> [Exercise directions]: Your answer should hold each line of the material that contains the word "right".
+--
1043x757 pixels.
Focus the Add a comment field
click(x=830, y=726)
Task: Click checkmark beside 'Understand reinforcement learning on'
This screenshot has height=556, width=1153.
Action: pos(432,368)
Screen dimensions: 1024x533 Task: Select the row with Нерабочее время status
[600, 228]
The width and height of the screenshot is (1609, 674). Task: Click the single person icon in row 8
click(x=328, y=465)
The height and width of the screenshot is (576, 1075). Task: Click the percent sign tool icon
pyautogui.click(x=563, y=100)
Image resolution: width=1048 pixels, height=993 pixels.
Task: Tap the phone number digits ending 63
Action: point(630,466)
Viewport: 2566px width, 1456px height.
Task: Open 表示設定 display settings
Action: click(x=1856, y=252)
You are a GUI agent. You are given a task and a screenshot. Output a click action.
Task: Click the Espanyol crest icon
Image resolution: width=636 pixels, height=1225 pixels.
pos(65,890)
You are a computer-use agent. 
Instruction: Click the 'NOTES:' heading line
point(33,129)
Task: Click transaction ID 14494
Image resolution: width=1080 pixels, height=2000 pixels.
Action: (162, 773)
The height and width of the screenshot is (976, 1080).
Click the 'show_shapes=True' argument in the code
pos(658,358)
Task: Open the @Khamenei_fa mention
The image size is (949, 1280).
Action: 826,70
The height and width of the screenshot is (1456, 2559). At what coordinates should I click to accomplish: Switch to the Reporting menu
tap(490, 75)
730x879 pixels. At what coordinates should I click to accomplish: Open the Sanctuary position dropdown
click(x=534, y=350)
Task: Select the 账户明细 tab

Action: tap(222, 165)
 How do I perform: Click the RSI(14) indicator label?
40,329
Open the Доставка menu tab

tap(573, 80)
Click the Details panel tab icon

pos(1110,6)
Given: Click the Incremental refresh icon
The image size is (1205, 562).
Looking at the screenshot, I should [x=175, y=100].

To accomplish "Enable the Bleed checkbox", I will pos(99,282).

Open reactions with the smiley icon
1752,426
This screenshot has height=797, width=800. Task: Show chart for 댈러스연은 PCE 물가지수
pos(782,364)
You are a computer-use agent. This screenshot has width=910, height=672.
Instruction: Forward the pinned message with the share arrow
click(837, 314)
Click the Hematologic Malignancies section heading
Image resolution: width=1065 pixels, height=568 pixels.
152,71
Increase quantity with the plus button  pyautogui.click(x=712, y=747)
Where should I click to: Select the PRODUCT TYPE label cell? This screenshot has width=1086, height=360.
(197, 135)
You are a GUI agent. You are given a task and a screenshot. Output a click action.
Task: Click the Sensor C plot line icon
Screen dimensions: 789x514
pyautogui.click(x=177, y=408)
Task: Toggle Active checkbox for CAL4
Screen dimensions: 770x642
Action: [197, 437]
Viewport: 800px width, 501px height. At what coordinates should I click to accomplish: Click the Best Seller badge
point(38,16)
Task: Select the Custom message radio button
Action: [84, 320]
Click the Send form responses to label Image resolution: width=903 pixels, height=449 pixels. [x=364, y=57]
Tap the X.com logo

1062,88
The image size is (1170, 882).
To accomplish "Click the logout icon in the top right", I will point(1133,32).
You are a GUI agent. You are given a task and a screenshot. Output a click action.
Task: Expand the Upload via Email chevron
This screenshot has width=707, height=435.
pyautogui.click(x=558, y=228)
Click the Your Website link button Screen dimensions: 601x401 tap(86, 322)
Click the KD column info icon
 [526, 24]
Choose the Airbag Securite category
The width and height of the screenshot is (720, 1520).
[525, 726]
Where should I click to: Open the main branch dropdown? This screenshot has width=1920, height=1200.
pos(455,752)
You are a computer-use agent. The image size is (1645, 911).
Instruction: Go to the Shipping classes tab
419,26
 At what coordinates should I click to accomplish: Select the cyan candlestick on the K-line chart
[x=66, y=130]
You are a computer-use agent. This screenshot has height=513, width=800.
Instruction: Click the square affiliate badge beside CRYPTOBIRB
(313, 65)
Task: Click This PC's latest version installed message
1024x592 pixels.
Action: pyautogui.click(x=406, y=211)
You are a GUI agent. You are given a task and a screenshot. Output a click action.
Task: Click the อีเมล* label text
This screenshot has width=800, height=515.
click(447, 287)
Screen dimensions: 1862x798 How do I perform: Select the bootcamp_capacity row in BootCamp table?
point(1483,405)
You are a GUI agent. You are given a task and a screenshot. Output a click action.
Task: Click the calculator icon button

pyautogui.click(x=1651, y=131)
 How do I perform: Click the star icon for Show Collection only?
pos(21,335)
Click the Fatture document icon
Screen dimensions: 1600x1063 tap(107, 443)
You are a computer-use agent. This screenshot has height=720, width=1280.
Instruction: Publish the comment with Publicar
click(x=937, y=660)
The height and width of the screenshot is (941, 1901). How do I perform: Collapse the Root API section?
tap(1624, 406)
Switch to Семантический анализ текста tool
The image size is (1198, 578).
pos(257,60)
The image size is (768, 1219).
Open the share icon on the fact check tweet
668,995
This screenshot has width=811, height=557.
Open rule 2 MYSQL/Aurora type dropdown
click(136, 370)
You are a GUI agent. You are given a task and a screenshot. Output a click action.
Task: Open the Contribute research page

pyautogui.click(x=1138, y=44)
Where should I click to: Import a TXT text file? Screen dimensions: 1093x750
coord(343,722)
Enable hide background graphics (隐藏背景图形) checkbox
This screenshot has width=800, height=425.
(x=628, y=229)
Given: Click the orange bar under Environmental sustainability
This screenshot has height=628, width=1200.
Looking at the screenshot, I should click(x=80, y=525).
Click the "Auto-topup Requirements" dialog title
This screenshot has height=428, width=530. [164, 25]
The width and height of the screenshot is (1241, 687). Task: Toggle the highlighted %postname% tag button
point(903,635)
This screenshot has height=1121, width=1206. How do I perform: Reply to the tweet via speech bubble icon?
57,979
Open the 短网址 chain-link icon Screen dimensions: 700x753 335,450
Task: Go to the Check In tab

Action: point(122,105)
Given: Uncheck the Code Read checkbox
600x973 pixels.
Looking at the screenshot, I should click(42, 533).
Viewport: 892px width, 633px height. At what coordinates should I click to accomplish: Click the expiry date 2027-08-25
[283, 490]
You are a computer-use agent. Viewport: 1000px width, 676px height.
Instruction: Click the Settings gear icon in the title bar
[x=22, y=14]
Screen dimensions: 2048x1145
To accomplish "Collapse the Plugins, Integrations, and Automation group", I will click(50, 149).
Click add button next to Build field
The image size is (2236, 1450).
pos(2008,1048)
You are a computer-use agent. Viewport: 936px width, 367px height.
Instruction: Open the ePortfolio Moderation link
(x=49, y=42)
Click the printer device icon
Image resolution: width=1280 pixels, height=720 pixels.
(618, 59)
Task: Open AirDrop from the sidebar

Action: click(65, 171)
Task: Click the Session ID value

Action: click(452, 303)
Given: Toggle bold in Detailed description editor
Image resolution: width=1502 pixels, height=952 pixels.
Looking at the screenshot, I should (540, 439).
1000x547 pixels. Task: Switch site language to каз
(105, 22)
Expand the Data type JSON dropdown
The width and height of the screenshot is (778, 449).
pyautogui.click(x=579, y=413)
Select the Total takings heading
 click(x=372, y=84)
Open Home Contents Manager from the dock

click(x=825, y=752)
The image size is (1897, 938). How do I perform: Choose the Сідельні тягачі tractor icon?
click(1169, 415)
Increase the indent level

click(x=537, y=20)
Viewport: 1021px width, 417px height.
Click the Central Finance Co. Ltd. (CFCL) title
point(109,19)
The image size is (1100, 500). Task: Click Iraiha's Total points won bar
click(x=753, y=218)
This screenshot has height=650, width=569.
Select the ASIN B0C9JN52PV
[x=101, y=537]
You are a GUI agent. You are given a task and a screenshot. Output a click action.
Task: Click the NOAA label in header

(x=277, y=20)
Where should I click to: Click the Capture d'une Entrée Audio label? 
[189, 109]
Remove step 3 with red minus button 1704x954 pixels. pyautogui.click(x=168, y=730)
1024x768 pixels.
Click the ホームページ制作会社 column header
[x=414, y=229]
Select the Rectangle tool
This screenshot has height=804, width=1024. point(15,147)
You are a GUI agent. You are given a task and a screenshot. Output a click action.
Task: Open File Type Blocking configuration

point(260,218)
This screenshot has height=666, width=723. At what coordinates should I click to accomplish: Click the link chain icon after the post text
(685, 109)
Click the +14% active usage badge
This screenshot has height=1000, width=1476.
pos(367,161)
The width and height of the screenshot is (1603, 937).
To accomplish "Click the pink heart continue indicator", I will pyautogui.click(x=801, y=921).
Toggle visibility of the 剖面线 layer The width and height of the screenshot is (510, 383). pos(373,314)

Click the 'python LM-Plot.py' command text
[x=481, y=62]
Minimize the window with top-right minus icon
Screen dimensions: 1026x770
+--
> [Your solution]:
To accomplish "Click the logout icon in the top right", I will point(1133,32).
Minimize the window with top-right minus icon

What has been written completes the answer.